Canadá rechaza el cambio de nombre del lago Ontario decretado por la administración de Estados Unidos
El primer ministro de Canadá, Mark Carney, manifestó este jueves el rechazo de su Gobierno a la decisión del presidente de Estados Unidos, Donald Trump, de renombrar oficialmente la porción estadounidense del lago Ontario como «Lake America» (lago América). Carney aseguró que, para la jurisdicción canadiense, el cuerpo de agua conservará su denominación original «ahora y siempre», en respuesta a la orden ejecutiva firmada recientemente en la Casa Blanca.
A través de un comunicado difundido en sus canales oficiales, el mandatario canadiense subrayó la legitimidad histórica del topónimo, recordando que el nombre proviene del término wendat «Ontari’io», que significa «el lago es hermoso, el lago es grande». Carney enfatizó que esta denominación cuenta con más de 400 años de antigüedad, precediendo tanto a la Confederación de Canadá como a la Declaración de Independencia de los Estados Unidos.

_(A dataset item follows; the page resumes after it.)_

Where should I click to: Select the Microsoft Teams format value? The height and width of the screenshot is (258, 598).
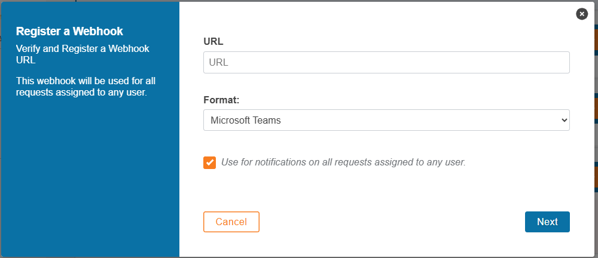246,120
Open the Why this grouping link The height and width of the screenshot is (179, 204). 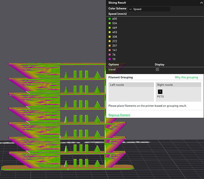186,77
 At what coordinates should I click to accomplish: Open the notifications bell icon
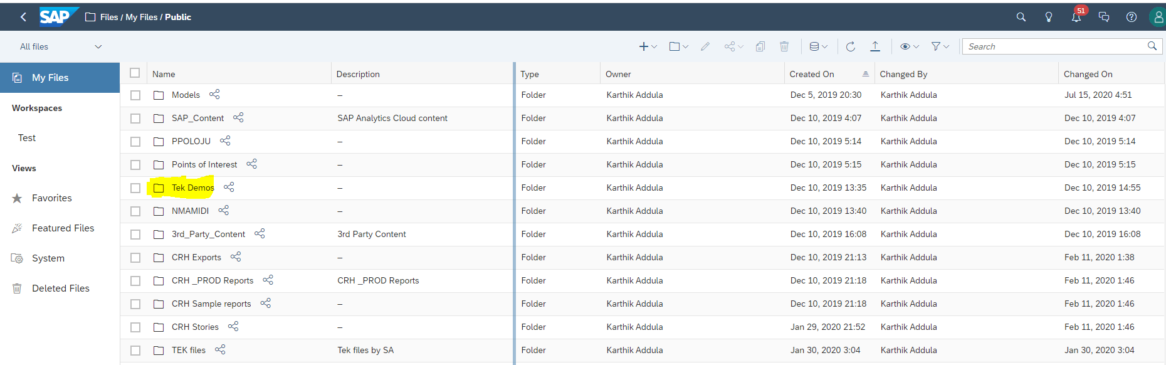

La medida adoptada por Washington instruye al Departamento del Interior para que actualice los registros geográficos federales estadounidenses de manera inmediata, otorgando un plazo de 30 días para completar el proceso administrativo. No obstante, la orden ejecutiva no posee carácter vinculante para el Gobierno de Canadá ni para los organismos internacionales, quienes mantienen la potestad de conservar la nomenclatura tradicional.
El presidente Trump justificó el cambio de nombre en el marco de una serie de críticas hacia la política comercial canadiense, acusando a sus dirigentes de obtener ventajas económicas indebidas. En su comparecencia, el mandatario estadounidense calificó a los líderes del país vecino como «gente desagradable» y sugirió que su administración podría evaluar cambios similares en las denominaciones oficiales de los océanos Atlántico y Pacífico en el futuro.
Este desencuentro diplomático ocurre en un contexto de alta tensión bilateral, marcado por el estancamiento de las negociaciones comerciales y la implementación recíproca de aranceles. El lago Ontario, uno de los cinco Grandes Lagos de Norteamérica, constituye una frontera natural clave situada entre la provincia canadiense de Ontario y el estado de Nueva York, siendo vital para el comercio y el ecosistema de la región.
Finalmente, Carney lamentó lo que describió como un cambio en la política exterior y en el reconocimiento de los monumentos e hidrónimos por parte de la actual administración estadounidense, reafirmando que Canadá mantendrá su soberanía sobre la nomenclatura de sus recursos naturales compartidos de acuerdo con los tratados internacionales vigentes.